To be fair, it would take quite a while for them to reach that size, more than enough time to obtain a bigger tank. Still, you'd think a teensy little warning might have been appropriate.


----------



## Ethand (Sep 1, 2018)

That’s nuts!! Haha!!
Yeah maybe he figured they’ll never reach that sort of size in a tank like mine, but yeah... I’d feel bad for not letting them reach their full potential!!
Thanks for the heads up!!


----------



## Ethand (Sep 1, 2018)

So I’ve just introduced Alpha to his new tank & so far so good - he spent about 30sec checking out the Tetras (they were minding their own business) & then went about exploring the tank. He’s spent most of his time in this lower right corner or in one of the ‘caves’ in the driftwood... the Tetras have come into ‘his zones’ a few times & he hasn’t flared at all! Fewf!! 
He seems to be seeing more of his own reflection, so has also spent a lot of time just swimming at the glass along that right hand side. He’s also spent a lot of time by the heater or under the filter (same side). This bad for him??

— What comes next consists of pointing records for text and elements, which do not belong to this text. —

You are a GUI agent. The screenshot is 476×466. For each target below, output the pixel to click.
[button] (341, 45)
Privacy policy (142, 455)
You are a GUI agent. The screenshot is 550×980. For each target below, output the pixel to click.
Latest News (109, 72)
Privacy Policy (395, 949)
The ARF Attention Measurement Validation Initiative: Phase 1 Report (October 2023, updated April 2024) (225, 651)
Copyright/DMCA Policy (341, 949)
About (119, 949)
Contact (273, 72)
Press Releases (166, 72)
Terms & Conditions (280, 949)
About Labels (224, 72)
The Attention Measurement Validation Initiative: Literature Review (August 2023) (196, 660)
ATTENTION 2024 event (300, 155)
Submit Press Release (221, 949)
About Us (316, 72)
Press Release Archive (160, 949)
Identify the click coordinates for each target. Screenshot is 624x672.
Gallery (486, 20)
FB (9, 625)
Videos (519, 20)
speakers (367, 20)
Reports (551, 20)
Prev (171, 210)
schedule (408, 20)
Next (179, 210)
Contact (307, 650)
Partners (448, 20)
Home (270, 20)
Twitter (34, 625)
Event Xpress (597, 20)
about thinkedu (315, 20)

I think the filter is way too strong though - any clue if there’s a way to turn it down? It doesn’t seem to bother the Tetras, who have been zipping around normally for the last few days in this tank, but Alphas big fins & less powerful swim mean he gets blown about a bit & there aren’t many places he can come to the surface without getting thrown about a bit... any tips on how to turn this thing down/angle the spray bar better or something would be greatly appreciated!! 
I’ve also been surprised at how much the Tetras don’t school? I mean they often will be in groups of 4-5, but they’ll also go off & do their own thing, too - there’s nearly always at least 1 or 2 or them chilling by themselves...


----------



## Phil Fish (Oct 3, 2018)

I am a new Betta fish owner too! My Royal Blue Veiltail "Phil" is in a 5.5 gallon heated and filtered tank and doing well by himself. I personally wouldn't put any more fish in my tank due to Phil's agressive personality and adding more to the bio-load. Bettas are perfectly happy alone in a 5 gallon tank. They usually don't play well with others.


----------



## Ethand (Sep 1, 2018)

Yeah smart thinking, especially in that size of tank...
Alpha’s done great with his tetra friends - about 6 weeks & never showed any interest in them... but then last week I came home & a Neon was missing fins & looking pretty terrible... I took him out & tried to save him, but he was too far gone... 
Alpha is now in a separate 10gal tank from the Neons, just with a Pleco. I’m not sure if he’s the one that attacked the Neon, but just in case, he’s in a different tank now. I suspect it was because I had been over feeding him & just cut back on his food when it happened, but just in case, they’re separate now....


----------



## Phil Fish (Oct 3, 2018)

Yeah whatever you do don't overfeed him. Since I am almost two weeks into the nitrogen cycle I am feeding my Betta once every two days at the most. I have also been doing 20% water changes every two days as well. I have his filter modified to a very low flow. So far he's healthy and happy eating and swimming around. He also goes to sleep at night. I guess if your Betta isn't bothered by the Pleco it's ok. Just keep an eye them. I think my guy would be mad even if I added a snail...lol He gets mad at his moss ball!


----------



## Ethand (Sep 1, 2018)

Haha yeah I literally just watched my Betta flare at a plant with some pinkish tinges on a few leaves 😂😂🤦‍♂️ Never seen him flare at a plant before! Never even saw him pay any attention to other fish except when that tetra was dying... but the other Tetras were also attacking that poor guy...
But yes, being very careful with food now & also keeping a close eye on the Pleco & him. So far so good, though. Here’s hoping!
Good luck with your new Betta! Sounds like you know what you’re doing 😊


----------



## Phil Fish (Oct 3, 2018)

I did a lot of research after getting my fish... lol. I first had him in a 1 gallon bowl but after a week I got him a bigger tank which was a good starter kit. They truly are awesome pets and since I am semi-retired and can't have any other pets where I live I am glad I got him. He's great company and has so much personality! Good luck with yours and keep posting on your progress!


----------



## Ethand (Sep 1, 2018)

Haha yeah, likewise - it was after getting my fish in a ~2gal unheated bowl that I started researching them! 😂🤦‍♂️
Yeah I do love how much personality they have!! Likewise I can’t have other pets where I live, so I’m glad I’ve got these little guys now! 😊😊😊


----------